Stored data entries
*** Begin section ***
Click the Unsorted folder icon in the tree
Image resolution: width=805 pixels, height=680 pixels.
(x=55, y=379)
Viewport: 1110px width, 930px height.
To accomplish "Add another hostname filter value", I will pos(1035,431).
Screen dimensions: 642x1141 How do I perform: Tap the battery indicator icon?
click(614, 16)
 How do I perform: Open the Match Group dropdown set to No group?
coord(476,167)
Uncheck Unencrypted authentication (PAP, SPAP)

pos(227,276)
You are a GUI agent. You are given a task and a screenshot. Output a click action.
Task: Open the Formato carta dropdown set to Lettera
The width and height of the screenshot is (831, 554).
*** End section ***
Assignment =
Exactly the lines from the one containing "Task: Open the" through the final line of the records above are needed, copied word for word.

Solution =
Task: Open the Formato carta dropdown set to Lettera
The width and height of the screenshot is (831, 554).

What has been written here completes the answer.